Century: A New World (and From East to West)

So the third instalment of Plan B Games‘ Century trilogy is here; and this time, the stand-alone game very much has a worker placement mechanic in order to gain the resources needed to complete the points objectives.  As with Century: Eastern Wonders, there are additional rule sets so that you can combine both (or just one) of the previous two titles.

For the stand-alone game, the players place the specified number of settlers (workers) on a location in order to gain the available action; alternatively, they can oust another player’s settlers at a cost of +1 settler to the number of settlers being ousted. Punishing other players for wanting to do an action you have already done is always a mechanic I enjoy; especially as you can then re-use the ousted settlers on your next turn.

century-a-new-worldYour settlers being ousted is not the only way to get them back though, you can take a turn to ‘rest’ and return all your active workers to your player board.  If you have a different strategy that the other players and therefore are not utilising the same locations, you will find you have to ‘rest’ more than you would like.

The points cards have also changed. Now, not only do they have a lower points value, but they also have gameplay bonuses and actions which give you things like a reduction of required settlers, extra settlers and the opportunity to ‘explore’ the new world, opening up more locations.

Finally, when claiming points cards, you have the option to claim a bonus tile, limited to 3, which may give additional “end of game” points via set collection.

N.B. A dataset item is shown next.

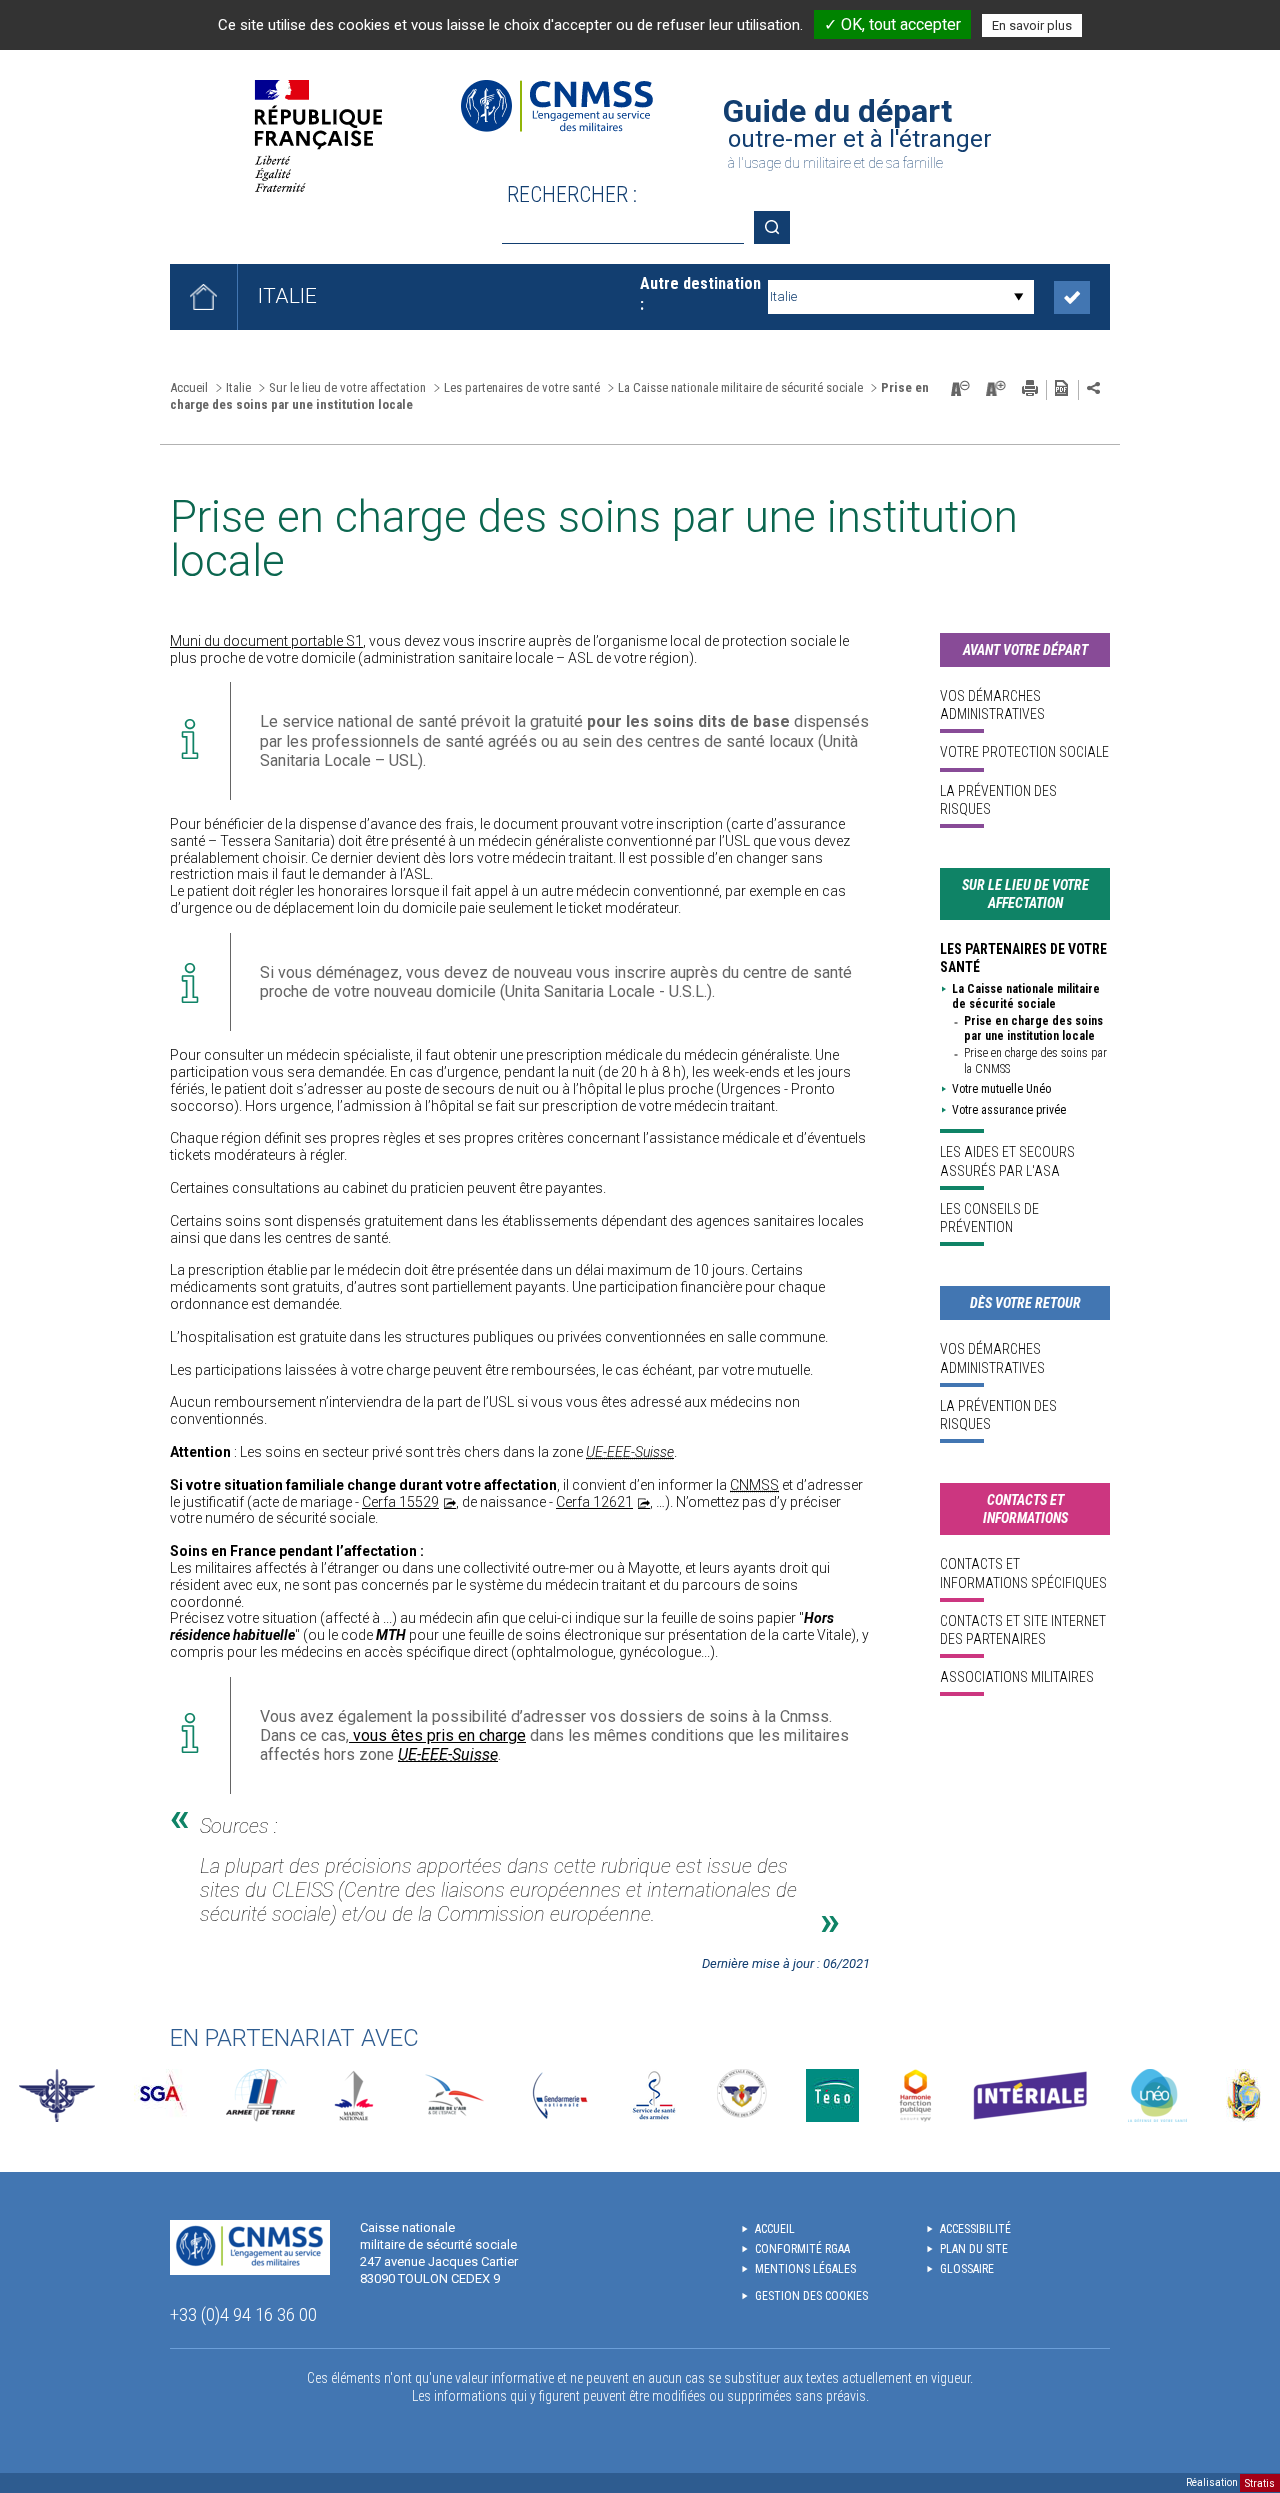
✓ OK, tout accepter (892, 24)
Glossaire (967, 2269)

Overall this is a great addition to the trilogy, once again providing a different mechanic for the gameplay and utilising the previous games to make a larger and deeper game.  Once the rules are understood, this should play as quite a fast-paced game, with little downtime between turns; however part of this is due to the players, quite often, being able to decide on their next turn with very little obstruction from the other players.

The only major downside I have found with the base game, so far, is that there is little incentive to take the lower pointed scoring cards.  Yes the cards are slid to the left when refilled and the left-hand scoring location only requires 1 settler, rather than 3 at the other end of the board; unless a card has a specific icon you need for your bonus tilesets, these cards are rarely taken, especially towards the end of the game.  I do appreciate that the lower ‘settler requirement’ is the incentive, but once you have a couple of points cards that reduce this requirement, the incentive rapidly diminishes.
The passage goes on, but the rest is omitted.